Num faculdade do Sul da Califórnia, cientistas liderados pelo Dr. Theodore Berger testaram em ratos um chip criado por eles próprios, que é uma espécie de prótese com eletrodos para expandir e melhorar a memória dos ratos. O chip armazena sinais neurais, como uma memória de computador, permitindo aos ratos armazenarem mais conhecimento.

O experimento consistia em o rato pressionar uma alavanca, dentre duas, em troca de uma recompensa. Conforme ele aprendia, os eletrodos verificavam as mudanças no cérebro durante o processo. Assim, a memório de curto prazo se tornaria de longo prazo, fazendo com que o rato aprendesse de vez. O verdeiro experimento está em bloquear a parte do cérebro dos ratos que gravaria o aprendizado para testar a eficácia do procedimento. Sendo assim, os ratos só lembravam como pressionar a alavanca por dez segundos.
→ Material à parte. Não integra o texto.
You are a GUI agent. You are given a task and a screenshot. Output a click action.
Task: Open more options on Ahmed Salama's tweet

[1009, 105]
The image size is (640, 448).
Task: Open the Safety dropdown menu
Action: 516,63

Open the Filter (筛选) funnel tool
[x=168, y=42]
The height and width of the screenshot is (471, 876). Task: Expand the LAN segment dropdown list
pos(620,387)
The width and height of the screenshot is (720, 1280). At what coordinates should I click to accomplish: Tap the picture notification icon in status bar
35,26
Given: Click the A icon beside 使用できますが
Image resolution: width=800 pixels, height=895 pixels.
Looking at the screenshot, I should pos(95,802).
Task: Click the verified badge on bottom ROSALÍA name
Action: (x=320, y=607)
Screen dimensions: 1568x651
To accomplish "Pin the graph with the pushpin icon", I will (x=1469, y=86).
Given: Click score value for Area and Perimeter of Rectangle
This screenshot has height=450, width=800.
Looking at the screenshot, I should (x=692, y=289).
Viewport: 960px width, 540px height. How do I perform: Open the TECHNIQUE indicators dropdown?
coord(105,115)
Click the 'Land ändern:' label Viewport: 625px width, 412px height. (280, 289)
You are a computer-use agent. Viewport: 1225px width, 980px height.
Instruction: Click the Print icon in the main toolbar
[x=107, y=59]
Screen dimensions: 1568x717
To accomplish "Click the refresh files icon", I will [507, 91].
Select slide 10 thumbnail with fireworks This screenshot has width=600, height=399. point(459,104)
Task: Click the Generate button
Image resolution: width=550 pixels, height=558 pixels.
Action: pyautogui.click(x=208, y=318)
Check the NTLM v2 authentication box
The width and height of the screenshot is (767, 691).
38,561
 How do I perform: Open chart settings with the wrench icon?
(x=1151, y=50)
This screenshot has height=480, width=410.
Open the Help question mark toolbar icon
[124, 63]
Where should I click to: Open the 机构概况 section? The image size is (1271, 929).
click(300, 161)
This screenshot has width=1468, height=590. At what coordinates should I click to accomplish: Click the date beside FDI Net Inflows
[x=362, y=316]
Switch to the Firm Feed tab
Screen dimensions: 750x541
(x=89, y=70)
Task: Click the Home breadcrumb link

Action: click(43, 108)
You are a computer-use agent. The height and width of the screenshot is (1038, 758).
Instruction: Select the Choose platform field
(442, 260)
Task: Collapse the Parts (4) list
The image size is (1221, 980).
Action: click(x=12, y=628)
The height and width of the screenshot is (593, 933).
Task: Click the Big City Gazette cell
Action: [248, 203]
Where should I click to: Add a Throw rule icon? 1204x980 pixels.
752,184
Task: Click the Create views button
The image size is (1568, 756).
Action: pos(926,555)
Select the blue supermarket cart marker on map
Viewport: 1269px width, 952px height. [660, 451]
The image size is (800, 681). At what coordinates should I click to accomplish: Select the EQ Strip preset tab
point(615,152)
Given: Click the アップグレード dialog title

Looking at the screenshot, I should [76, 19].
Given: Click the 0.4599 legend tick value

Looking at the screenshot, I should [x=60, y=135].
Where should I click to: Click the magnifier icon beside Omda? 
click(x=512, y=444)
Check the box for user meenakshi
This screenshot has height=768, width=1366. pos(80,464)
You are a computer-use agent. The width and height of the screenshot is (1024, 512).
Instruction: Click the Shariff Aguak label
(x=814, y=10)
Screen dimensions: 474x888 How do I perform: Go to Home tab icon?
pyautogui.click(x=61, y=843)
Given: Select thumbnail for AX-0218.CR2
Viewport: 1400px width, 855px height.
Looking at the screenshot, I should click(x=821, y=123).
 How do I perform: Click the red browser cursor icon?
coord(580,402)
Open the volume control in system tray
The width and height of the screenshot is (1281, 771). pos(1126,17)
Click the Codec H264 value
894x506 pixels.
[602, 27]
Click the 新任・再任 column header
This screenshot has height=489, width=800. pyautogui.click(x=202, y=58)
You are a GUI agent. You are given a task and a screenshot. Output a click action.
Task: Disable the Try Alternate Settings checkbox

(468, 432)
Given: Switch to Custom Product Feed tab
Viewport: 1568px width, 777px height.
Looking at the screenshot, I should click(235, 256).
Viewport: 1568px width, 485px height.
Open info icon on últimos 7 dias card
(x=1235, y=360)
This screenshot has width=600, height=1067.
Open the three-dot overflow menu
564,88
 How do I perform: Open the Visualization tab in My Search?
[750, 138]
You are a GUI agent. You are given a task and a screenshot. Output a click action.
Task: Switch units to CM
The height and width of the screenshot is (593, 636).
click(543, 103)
“Você liga o interruptor, e os ratos se lembram. Você o desliga, e os ratos esquecem.” (…) Estes estudos de modelagem experimental integrada mostram, pela primeira vez, que com informação suficiente sobre a codificação neural das memórias, uma prótese neural capaz de identificar e manipular, em tempo real, o processo de codificação pode restaurar e até melhorar os processos mnemônicos cognitivos. – Dr. Theodore Berger

A tal prótese neural se tornava a memória de longo prazo dos ratos, ao invés do cerébro, as informações eram gravadas no chip. O chip ligado permitia os ratos lembrarem qualalavanca pressionar, com o chip desligado eles esqueciam.

O mais interessante do projeto seria o uso em pessoas com mal de Alzheimer e outros problemas no cérebro. O próximo passo será testar o chip com macacos.